Sadeghi baseou-se em denúncia do grupo Ahmad News, que denunciara ter Larijani em suas contas pessoais nada menos do que 50 milhões de libras em recursos públicos.

 

Larijani, como se esperava, negou. O Judiciário, onde se aninham conservadores impenitentes, é uma das três instituições que governam de fato o Irã. As outra são a presidência, ocupada pelo moderado Rouhani, e o parlamento, dividido entre conservadores e os aliados reformistas e moderados.

 

O Judiciário, que é independente do presidente, tem por si o próprio Líder Supremo, o aiatolá Khamenei, que nomeia o chefe desse poder. Diante de um padrinho de tanta magnitude, o presidente Rouhani tem de ter muito cuidado se pretende questionar o chefe do Judiciário. Por sua vez, o parlamento, que é eleito, não tem poderes para fazer isso.

 

Quanto ao público, não tem meios para controlar um cidadão tão importante e seus confrades.

■ **Enunciado**
Repita sem alterações a parte do trecho sobre o Judiciário iraniano que vai de "Larijani, como se" a "reformistas e moderados.", inclusive. As linhas que vêm depois não têm relação com o trecho sobre o Judiciário iraniano.

■ **Material fornecido**
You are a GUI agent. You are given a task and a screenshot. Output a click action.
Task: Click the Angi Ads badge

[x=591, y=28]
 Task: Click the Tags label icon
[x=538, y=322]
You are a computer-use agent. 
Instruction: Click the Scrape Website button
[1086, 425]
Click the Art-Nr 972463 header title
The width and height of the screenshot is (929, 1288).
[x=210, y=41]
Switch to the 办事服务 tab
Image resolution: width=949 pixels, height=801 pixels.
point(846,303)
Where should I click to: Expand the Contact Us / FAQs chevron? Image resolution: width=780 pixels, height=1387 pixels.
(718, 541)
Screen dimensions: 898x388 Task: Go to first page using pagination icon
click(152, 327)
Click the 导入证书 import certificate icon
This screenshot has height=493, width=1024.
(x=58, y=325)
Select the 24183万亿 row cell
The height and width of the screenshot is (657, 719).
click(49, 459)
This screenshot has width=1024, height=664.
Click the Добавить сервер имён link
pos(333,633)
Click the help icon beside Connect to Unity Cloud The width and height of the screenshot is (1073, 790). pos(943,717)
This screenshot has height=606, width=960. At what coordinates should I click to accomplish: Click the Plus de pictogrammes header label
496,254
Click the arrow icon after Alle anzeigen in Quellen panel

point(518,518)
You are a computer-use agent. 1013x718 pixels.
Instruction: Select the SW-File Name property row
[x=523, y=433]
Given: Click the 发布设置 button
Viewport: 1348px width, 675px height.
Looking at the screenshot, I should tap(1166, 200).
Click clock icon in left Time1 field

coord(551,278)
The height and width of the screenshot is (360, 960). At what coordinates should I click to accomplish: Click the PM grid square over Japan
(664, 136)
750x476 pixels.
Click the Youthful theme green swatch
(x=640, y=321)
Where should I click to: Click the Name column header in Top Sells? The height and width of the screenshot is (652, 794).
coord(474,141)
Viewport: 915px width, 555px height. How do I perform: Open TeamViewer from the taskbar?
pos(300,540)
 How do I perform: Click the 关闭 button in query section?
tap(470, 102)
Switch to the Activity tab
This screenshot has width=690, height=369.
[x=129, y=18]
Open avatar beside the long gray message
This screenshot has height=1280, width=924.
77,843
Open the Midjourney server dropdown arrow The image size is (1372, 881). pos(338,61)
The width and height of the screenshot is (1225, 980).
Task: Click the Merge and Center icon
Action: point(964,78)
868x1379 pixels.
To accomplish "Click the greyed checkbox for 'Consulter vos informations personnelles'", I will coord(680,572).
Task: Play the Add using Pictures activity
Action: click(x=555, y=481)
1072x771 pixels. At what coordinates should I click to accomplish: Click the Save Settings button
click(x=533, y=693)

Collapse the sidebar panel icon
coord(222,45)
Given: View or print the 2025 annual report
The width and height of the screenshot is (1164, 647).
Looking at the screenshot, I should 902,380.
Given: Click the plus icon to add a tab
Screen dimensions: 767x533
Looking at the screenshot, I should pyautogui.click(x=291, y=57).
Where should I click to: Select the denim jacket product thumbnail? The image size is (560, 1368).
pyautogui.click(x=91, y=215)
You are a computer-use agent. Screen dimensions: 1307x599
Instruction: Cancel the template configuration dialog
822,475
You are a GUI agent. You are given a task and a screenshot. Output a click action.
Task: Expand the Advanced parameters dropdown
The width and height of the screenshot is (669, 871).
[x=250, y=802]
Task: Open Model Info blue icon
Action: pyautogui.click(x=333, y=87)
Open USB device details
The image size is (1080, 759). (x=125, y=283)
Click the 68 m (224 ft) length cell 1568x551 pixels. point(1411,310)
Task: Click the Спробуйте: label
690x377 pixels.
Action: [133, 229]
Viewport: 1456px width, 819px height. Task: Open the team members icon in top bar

■ **Resposta completa**
Larijani, como se esperava, negou. O Judiciário, onde se aninham conservadores impenitentes, é uma das três instituições que governam de fato o Irã. As outra são a presidência, ocupada pelo moderado Rouhani, e o parlamento, dividido entre conservadores e os aliados reformistas e moderados.